(Entries for locating words and elements)
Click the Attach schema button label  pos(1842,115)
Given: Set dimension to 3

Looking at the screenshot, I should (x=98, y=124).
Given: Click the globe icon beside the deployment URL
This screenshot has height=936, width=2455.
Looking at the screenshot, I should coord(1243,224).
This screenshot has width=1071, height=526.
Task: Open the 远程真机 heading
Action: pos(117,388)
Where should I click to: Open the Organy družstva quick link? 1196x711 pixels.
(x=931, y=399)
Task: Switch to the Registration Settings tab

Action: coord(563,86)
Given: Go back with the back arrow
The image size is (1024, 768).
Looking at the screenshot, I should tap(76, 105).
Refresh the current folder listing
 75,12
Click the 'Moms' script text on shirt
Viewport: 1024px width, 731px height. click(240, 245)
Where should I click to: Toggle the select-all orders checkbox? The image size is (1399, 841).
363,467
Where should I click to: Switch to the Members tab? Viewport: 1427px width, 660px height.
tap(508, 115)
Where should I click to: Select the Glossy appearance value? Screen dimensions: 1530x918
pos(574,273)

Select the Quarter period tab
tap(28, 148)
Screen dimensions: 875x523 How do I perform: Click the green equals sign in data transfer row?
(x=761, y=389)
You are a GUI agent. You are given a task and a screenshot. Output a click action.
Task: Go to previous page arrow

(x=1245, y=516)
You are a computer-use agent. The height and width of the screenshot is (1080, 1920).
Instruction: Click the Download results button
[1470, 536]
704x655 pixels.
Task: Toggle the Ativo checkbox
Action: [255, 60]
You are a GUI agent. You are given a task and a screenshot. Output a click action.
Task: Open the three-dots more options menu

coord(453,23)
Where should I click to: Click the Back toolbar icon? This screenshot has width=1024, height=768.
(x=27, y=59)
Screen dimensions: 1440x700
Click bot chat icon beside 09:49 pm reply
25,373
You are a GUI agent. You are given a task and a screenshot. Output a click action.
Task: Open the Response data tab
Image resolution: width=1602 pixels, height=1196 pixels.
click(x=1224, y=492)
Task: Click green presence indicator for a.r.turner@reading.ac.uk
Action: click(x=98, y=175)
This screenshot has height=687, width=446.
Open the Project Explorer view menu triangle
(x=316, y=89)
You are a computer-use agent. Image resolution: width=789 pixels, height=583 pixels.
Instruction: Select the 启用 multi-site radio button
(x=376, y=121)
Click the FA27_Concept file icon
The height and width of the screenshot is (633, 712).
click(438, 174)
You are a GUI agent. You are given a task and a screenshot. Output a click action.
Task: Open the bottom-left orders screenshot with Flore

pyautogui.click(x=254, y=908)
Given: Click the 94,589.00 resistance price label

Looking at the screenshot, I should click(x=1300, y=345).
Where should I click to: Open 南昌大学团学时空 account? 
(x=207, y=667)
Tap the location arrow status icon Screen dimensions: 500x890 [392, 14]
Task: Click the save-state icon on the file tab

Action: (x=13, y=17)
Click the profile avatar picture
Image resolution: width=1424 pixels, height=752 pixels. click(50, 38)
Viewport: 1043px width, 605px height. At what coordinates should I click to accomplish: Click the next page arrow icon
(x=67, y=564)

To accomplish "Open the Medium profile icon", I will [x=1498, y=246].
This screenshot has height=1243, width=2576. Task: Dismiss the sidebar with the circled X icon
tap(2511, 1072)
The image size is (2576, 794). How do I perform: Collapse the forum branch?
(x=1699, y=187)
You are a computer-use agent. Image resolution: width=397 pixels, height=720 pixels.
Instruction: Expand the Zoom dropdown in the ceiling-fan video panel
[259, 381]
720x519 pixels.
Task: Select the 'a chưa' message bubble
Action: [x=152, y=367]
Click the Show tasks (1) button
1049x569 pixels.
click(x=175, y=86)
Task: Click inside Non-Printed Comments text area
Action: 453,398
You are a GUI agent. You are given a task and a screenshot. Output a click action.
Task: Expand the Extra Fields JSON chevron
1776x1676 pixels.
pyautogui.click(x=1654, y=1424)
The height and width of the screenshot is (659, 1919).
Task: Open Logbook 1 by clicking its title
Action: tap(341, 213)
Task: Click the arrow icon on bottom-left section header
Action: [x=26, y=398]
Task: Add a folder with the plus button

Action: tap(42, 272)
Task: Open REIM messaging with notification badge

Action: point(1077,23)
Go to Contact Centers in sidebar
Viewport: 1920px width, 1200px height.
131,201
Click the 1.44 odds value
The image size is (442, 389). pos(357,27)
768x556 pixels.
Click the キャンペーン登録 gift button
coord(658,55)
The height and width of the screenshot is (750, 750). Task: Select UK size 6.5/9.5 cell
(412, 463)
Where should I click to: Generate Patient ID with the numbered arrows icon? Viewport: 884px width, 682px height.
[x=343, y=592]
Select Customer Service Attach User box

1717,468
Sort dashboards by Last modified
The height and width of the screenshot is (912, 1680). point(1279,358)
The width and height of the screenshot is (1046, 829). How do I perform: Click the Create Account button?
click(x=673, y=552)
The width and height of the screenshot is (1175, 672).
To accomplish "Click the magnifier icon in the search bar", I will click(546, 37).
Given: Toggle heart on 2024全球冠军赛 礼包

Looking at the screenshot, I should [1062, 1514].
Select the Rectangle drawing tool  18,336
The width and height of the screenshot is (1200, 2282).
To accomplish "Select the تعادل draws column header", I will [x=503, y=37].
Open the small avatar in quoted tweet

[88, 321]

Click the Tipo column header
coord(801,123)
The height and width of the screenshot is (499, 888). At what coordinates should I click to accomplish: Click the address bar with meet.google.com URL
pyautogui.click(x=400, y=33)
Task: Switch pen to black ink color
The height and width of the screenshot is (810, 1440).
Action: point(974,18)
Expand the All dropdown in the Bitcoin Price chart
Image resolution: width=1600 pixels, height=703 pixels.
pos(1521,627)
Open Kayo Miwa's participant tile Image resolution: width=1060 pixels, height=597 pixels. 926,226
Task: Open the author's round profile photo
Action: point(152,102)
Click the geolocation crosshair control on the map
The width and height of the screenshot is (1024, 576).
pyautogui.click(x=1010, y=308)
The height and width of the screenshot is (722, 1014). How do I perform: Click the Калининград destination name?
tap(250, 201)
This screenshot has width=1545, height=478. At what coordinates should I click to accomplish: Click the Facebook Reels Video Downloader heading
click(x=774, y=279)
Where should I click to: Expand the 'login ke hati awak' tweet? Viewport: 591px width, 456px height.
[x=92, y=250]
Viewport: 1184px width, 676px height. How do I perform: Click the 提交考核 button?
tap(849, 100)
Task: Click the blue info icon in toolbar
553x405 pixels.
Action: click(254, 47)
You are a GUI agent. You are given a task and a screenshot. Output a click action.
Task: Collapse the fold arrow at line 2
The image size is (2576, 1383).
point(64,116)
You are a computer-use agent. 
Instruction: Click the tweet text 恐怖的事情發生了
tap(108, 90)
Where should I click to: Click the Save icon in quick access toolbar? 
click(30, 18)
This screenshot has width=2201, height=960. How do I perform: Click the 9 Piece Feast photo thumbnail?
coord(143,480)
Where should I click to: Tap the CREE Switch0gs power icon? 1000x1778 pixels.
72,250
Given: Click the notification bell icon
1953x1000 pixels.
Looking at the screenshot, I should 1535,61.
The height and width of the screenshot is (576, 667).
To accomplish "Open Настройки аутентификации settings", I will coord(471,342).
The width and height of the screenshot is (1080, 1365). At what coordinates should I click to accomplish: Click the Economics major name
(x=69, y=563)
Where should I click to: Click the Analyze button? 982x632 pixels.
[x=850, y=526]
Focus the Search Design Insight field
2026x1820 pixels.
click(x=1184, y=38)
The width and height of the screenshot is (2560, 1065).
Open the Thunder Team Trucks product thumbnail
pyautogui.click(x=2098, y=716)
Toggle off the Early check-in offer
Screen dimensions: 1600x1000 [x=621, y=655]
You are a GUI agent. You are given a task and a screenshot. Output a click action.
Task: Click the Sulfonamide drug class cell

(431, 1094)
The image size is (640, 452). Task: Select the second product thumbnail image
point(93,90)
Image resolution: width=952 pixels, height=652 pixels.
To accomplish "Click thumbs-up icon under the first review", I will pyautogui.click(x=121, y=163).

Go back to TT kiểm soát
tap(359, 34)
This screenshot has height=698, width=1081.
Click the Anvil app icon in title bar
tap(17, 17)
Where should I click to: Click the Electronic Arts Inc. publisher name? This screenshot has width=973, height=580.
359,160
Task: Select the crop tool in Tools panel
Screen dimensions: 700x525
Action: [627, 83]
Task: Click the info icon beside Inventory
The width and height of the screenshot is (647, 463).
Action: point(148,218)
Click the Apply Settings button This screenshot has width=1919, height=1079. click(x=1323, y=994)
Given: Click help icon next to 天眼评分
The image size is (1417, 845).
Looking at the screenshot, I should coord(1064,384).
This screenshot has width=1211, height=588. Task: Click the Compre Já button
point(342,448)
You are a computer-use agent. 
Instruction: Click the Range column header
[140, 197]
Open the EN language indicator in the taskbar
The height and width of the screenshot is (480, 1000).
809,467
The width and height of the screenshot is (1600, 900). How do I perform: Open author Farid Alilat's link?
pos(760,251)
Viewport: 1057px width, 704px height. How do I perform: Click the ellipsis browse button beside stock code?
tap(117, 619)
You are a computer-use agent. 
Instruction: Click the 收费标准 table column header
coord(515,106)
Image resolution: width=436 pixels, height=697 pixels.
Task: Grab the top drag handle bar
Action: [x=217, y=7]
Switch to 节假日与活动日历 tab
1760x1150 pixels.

__YOUR GOAL__: Reproduce the lines of the records above verbatim, from the line containing "Toggle off the Early check-in offer" up to and including the line containing "point(93,90)".

__EXERCISE SOLUTION__:
Toggle off the Early check-in offer
Screen dimensions: 1600x1000 [x=621, y=655]
You are a GUI agent. You are given a task and a screenshot. Output a click action.
Task: Click the Sulfonamide drug class cell

(431, 1094)
The image size is (640, 452). Task: Select the second product thumbnail image
point(93,90)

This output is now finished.